## [TEXT EXTRACT]
* * * * *
There have been ground breaking changes in the field of AI, where many a new algorithms and models are being introduced and worked up. The pace that we have been moving at, is sure to bring many more rapid developments in various industries with AI as major change maker. Here we are going to talk about the incredible evolution journey of NLP Models.
While Google’s BERT and Transformer did set some amazing records, Facebook’s RoBERTa, which is based on BERT, surpassed many previous records and then Microsoft’s MT-DNN exceeds the benchmarks set by Google’s BERT almost of nine NLP tasks out of eleven.
How Google’s Bert did:
Google implemented two major strategies with BERT – Mask Language Model, where an amount of words was masked, kept hidden in the input and the BERT was to predict the hidden word. Refer the below example for better understanding.
Referring to the above example, the masked words were kept hidden as part of training and model was to anticipate the words. For BERT, it was essential to understand the context of the sentence based on the unmasked words and predict the masked one, failing to produce expected words like Red and Good, would be a result of failed training techniques.
Moving ahead, Next Sentence Prediction (NSP) was the second technique used with BERT, where BERT learned to establish a relationship between various sentences.
* * * * *
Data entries
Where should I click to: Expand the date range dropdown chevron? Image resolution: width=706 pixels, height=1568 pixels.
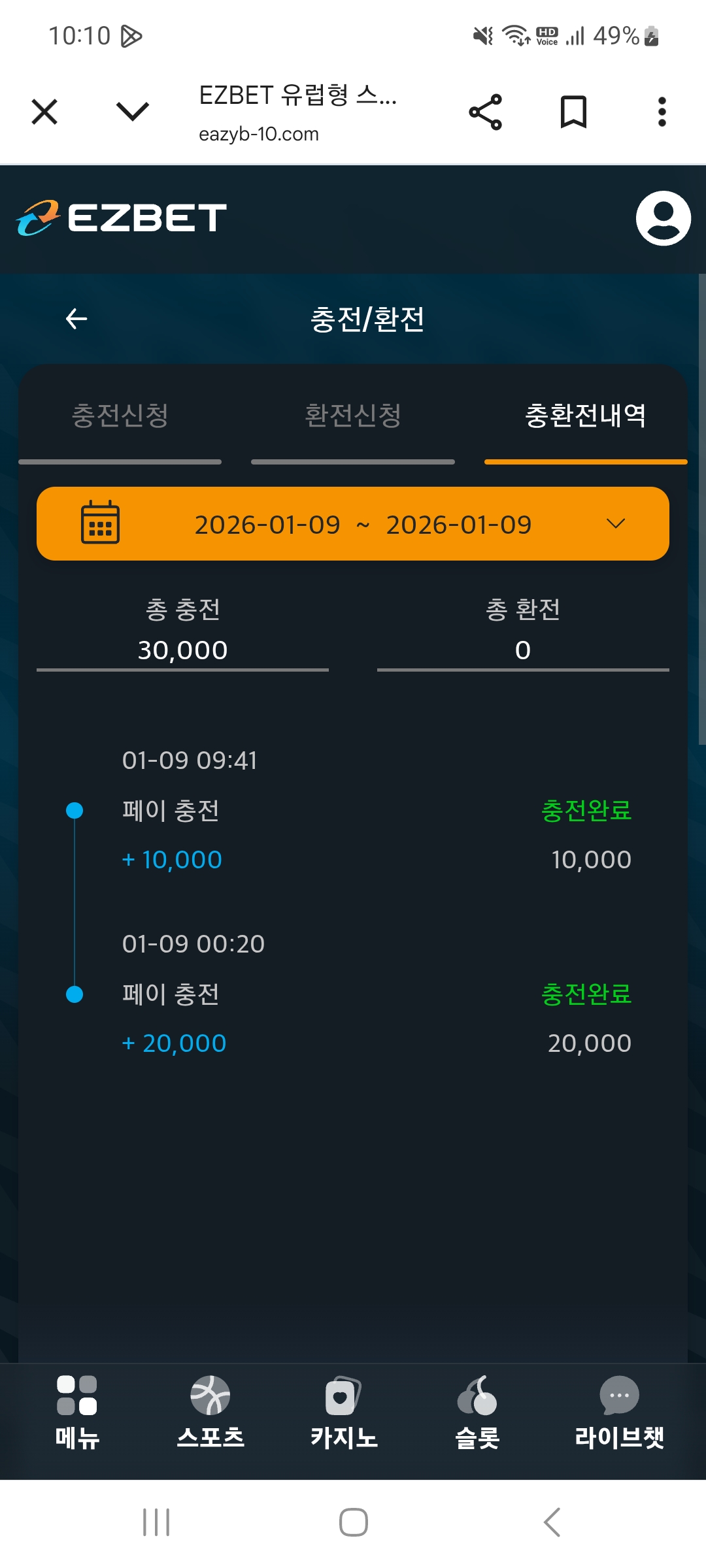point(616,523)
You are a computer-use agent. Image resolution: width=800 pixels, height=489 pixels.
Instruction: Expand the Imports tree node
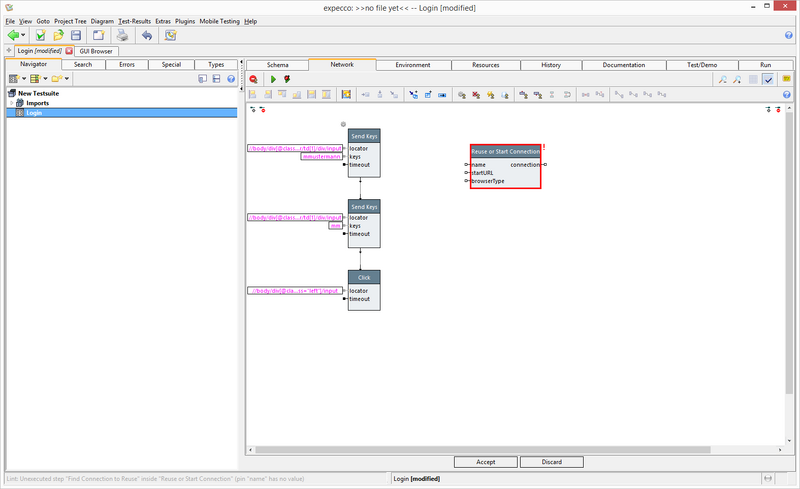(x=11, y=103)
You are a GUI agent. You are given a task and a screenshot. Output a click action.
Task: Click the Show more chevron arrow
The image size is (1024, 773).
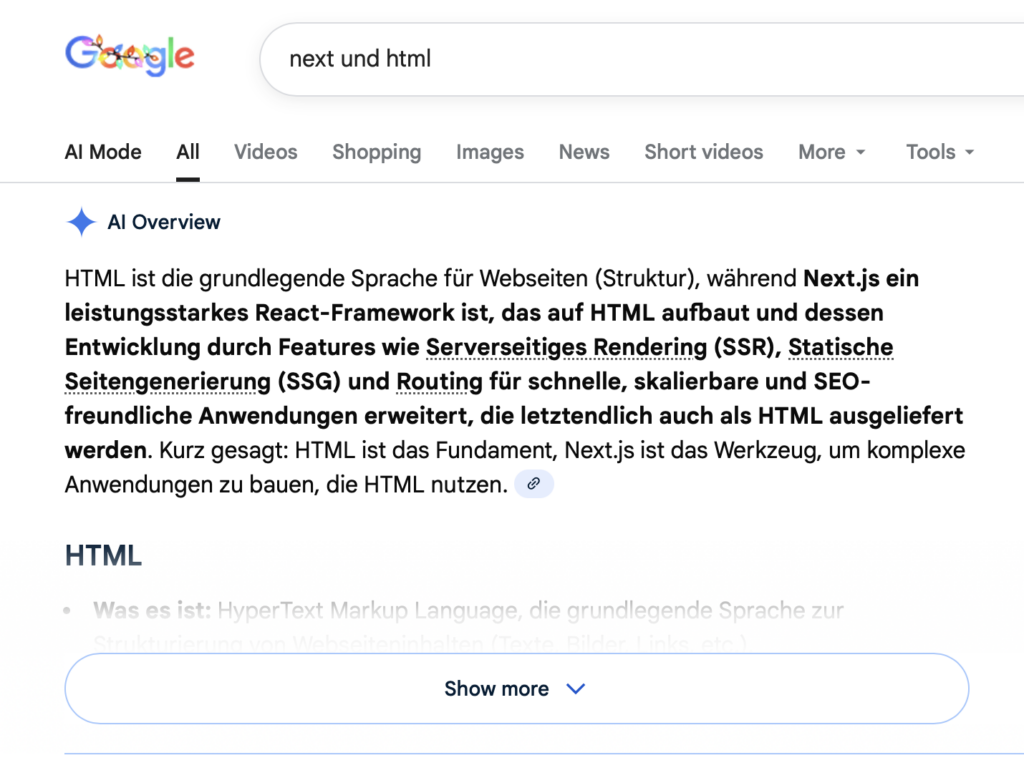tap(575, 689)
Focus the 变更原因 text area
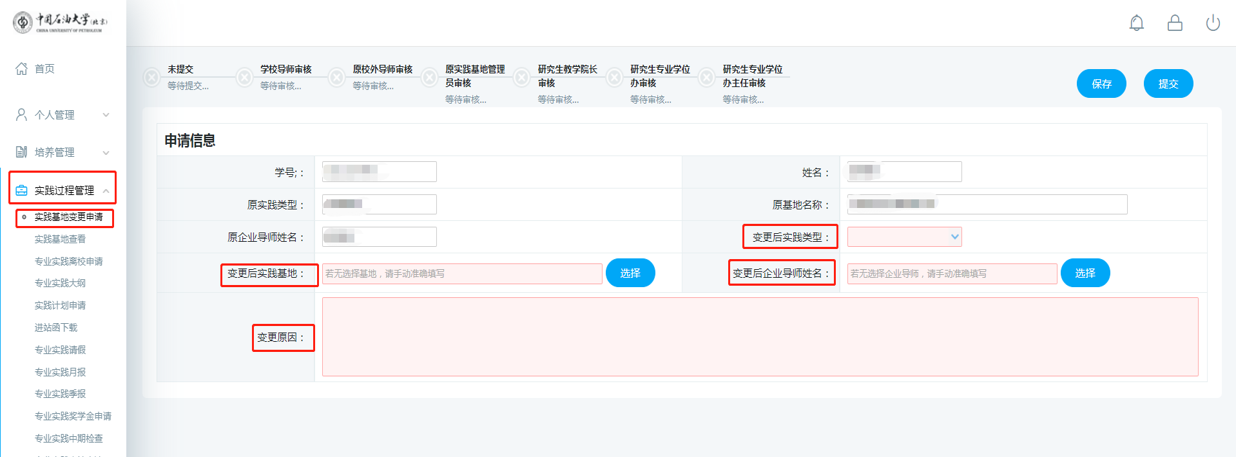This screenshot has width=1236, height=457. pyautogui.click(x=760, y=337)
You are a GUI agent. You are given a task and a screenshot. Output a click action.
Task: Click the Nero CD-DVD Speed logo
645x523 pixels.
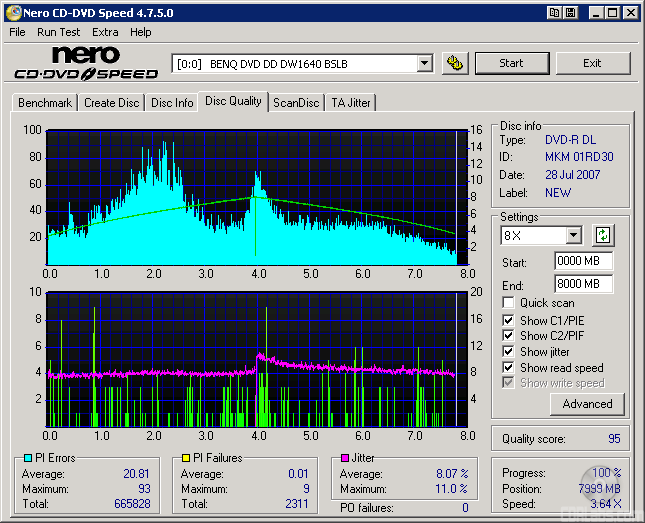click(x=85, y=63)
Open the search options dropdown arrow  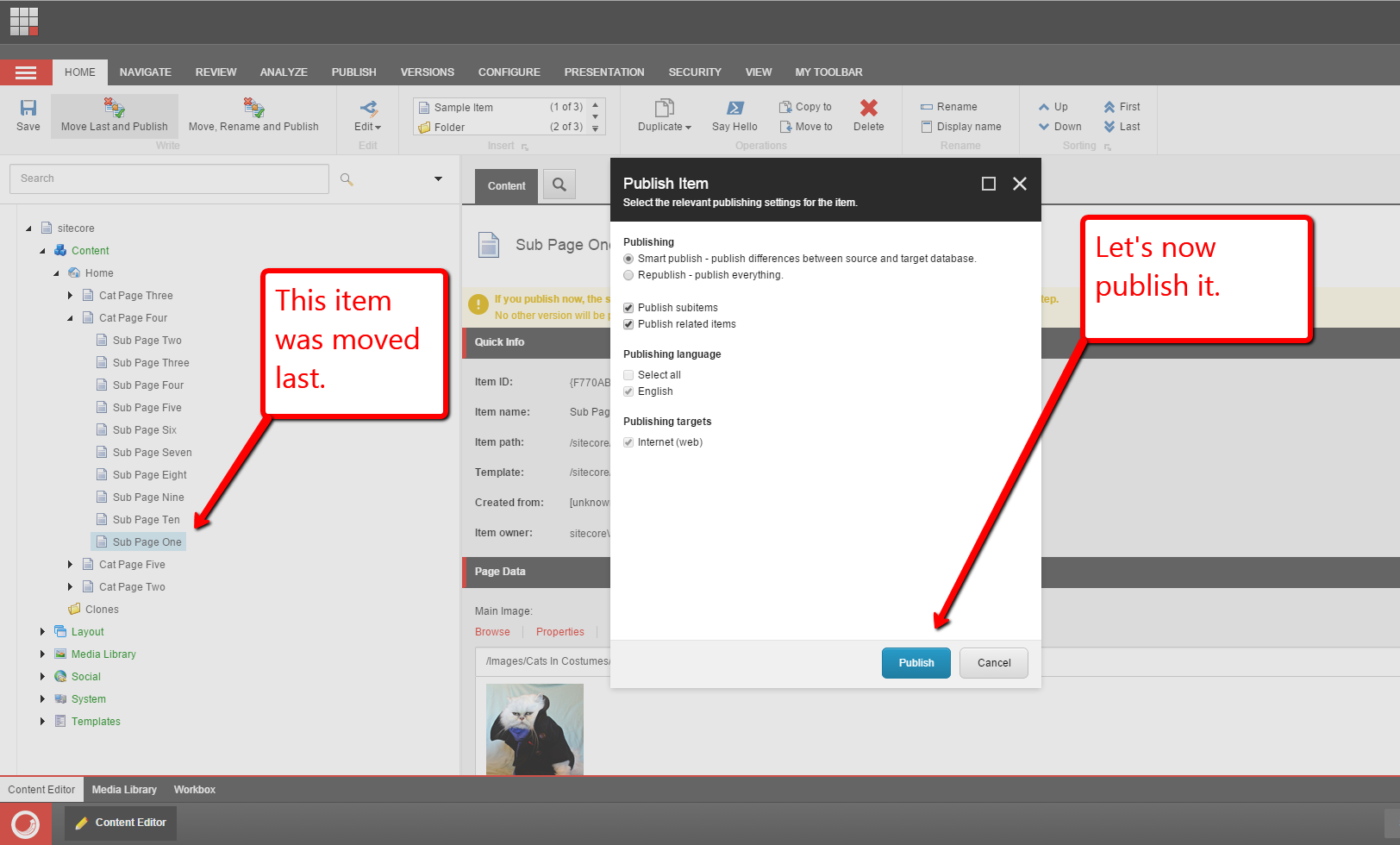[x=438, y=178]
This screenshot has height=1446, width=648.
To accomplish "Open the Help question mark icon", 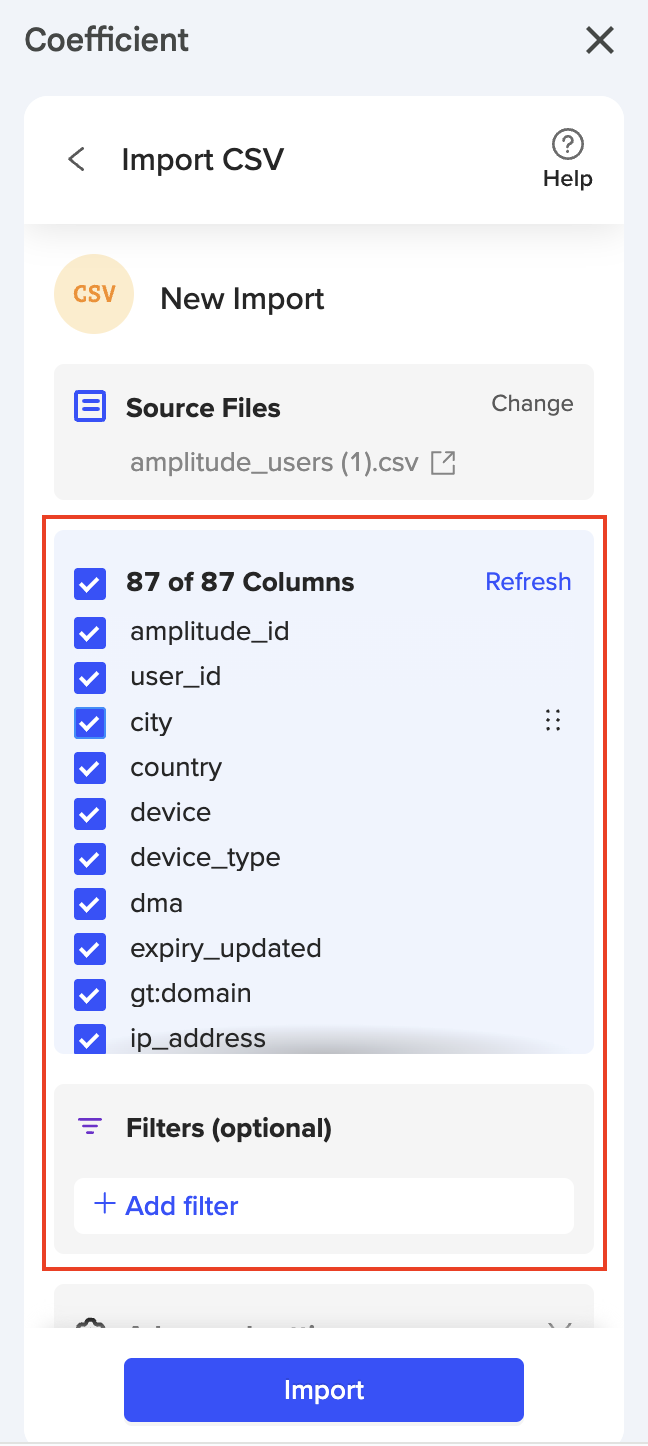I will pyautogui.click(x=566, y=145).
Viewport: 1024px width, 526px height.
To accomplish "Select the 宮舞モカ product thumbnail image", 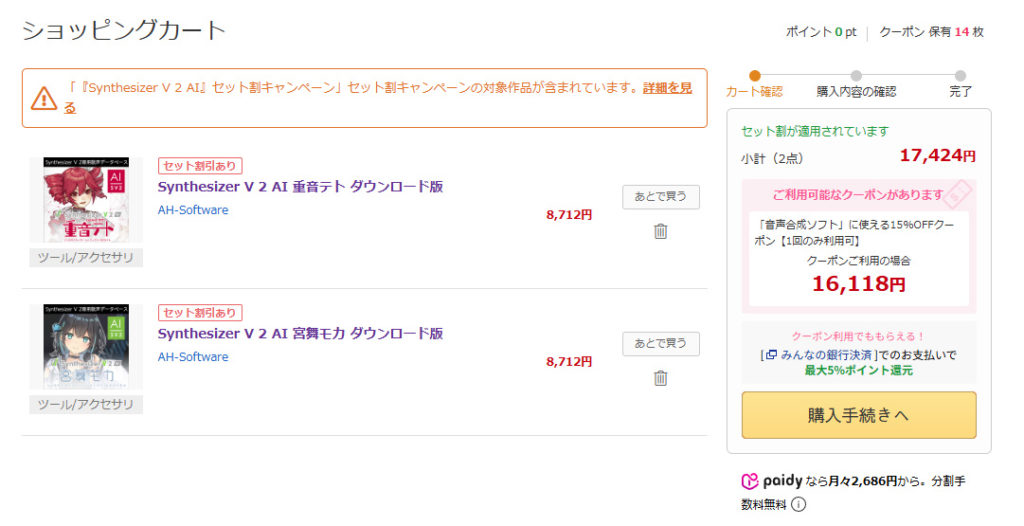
* * * * *
## [EXERCISE SET]
**1)** Return the passage of the NLP models text that begins at the words "Referring to the" and stops after the words "failed training techniques.".
**2)** Retype the records word for word, beginning at the first line of the records and stopping after the line that contains "click(x=85, y=63)". Leave the pictures out.
The records bear no relation to the text on NLP models.

## [EXPECTED OUTPUTS]
**1)**
Referring to the above example, the masked words were kept hidden as part of training and model was to anticipate the words. For BERT, it was essential to understand the context of the sentence based on the unmasked words and predict the masked one, failing to produce expected words like Red and Good, would be a result of failed training techniques.

**2)**
Where should I click to: Expand the date range dropdown chevron? Image resolution: width=706 pixels, height=1568 pixels.
point(616,523)
You are a computer-use agent. Image resolution: width=800 pixels, height=489 pixels.
Instruction: Expand the Imports tree node
(x=11, y=103)
You are a GUI agent. You are given a task and a screenshot. Output a click action.
Task: Click the Show more chevron arrow
The image size is (1024, 773).
tap(575, 689)
Focus the 变更原因 text area
This screenshot has width=1236, height=457. pyautogui.click(x=760, y=337)
You are a GUI agent. You are given a task and a screenshot. Output a click action.
Task: Click the Nero CD-DVD Speed logo
645x523 pixels.
click(x=85, y=63)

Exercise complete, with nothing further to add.